The leak wasn’t small. Documents revealed that a storage tank at the Darwin LNG plant had been seeping methane since 2006, at rates up to 184 kilograms an hour. For nearly two decades, it remained largely hidden, with regulators aware but the public and Northern Territory cabinet kept in the dark.
Santos inherited the problem when it bought the plant in 2020, but instead of fixing it, the company secured approvals to extend the facility’s life to 2050. When ABC News exposed the leak, the fallout spooked ADNOC, raising questions about transparency, governance, and environmental risk.
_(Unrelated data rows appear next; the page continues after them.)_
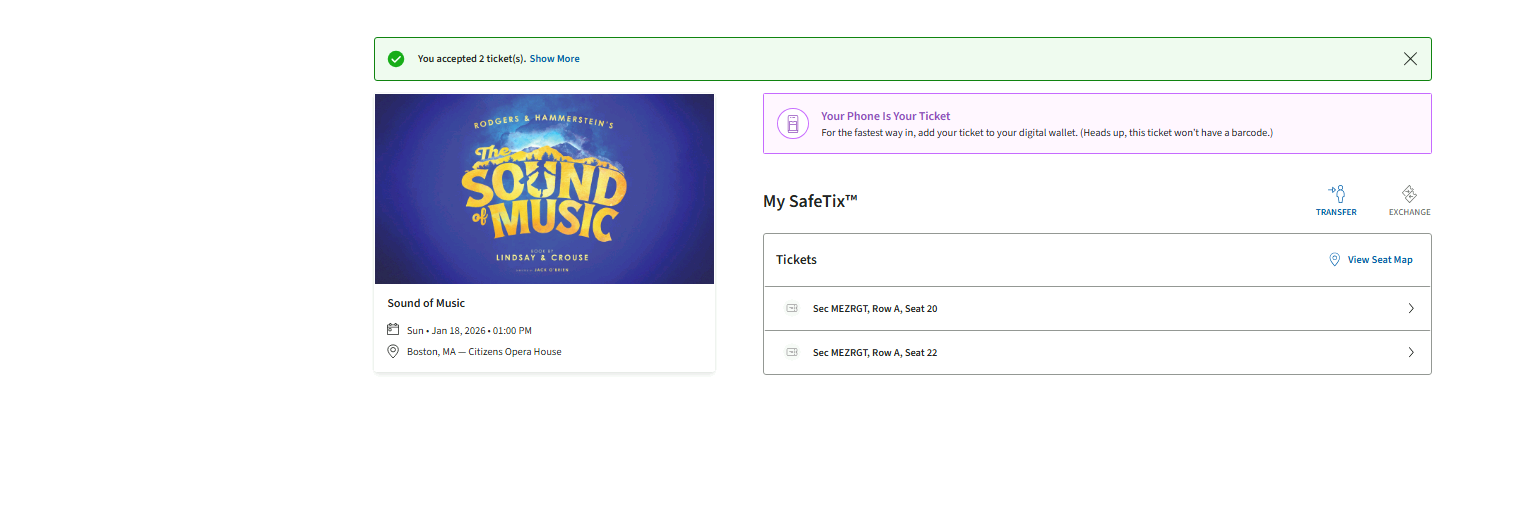The height and width of the screenshot is (509, 1539).
Task: Open the View Seat Map link
Action: coord(1380,260)
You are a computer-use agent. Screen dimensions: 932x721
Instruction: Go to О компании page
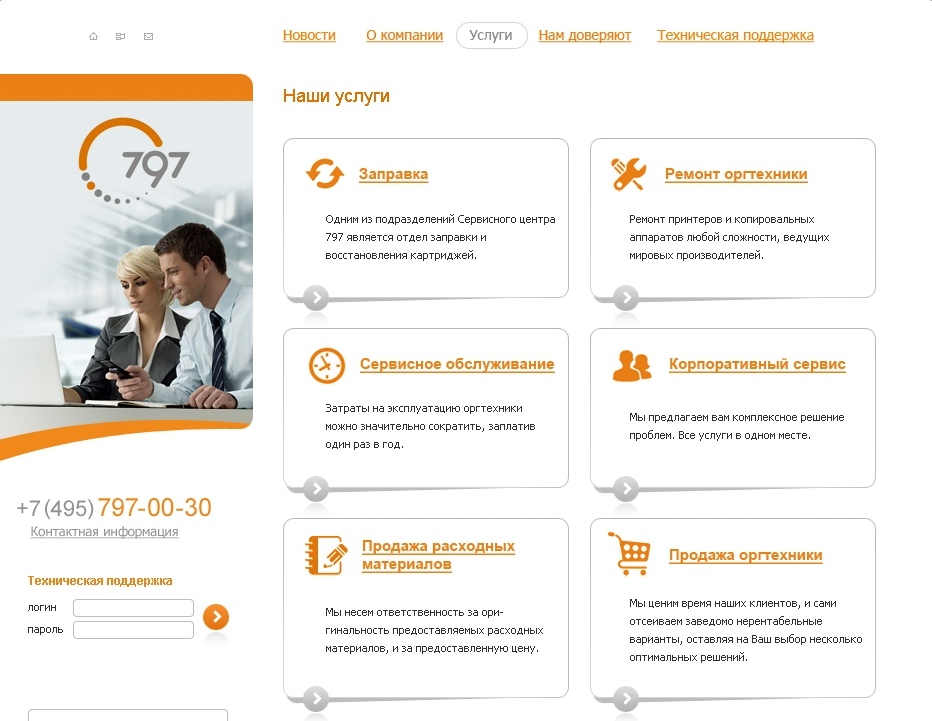(x=404, y=35)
Interestingly, it is not the first time that a Santos deal collapsed. Merger talks between Woodside Energy (NYSE: WDS) and Santos collapsed in 2023 due to valuation gaps.
The common threads? Misaligned valuations, regulatory bottlenecks, shareholder resistance, and the weight of disclosure risks. In Australia, time is stretched by a web of reviews from the Foreign Investment Review Board, the Australian Competition and Consumer Commission (ACCC), and multiple tax authorities.
“Time kills deals, whether it’s a private M&A or public M&A, losing momentum is definitely a trend of the current M&A environment,” Lance Sacks, a corporate partner at Baker McKenzie, said for Reuters.
While ACCC pursues what the market considers an overreach, corporate regulator ASIC acknowledges the friction and is pushing reforms to make public and private markets more appealing.
Without a more straightforward path through regulation, Australia risks deterring global capital, which may be necessary to capitalize on the ongoing commodity cycle fully.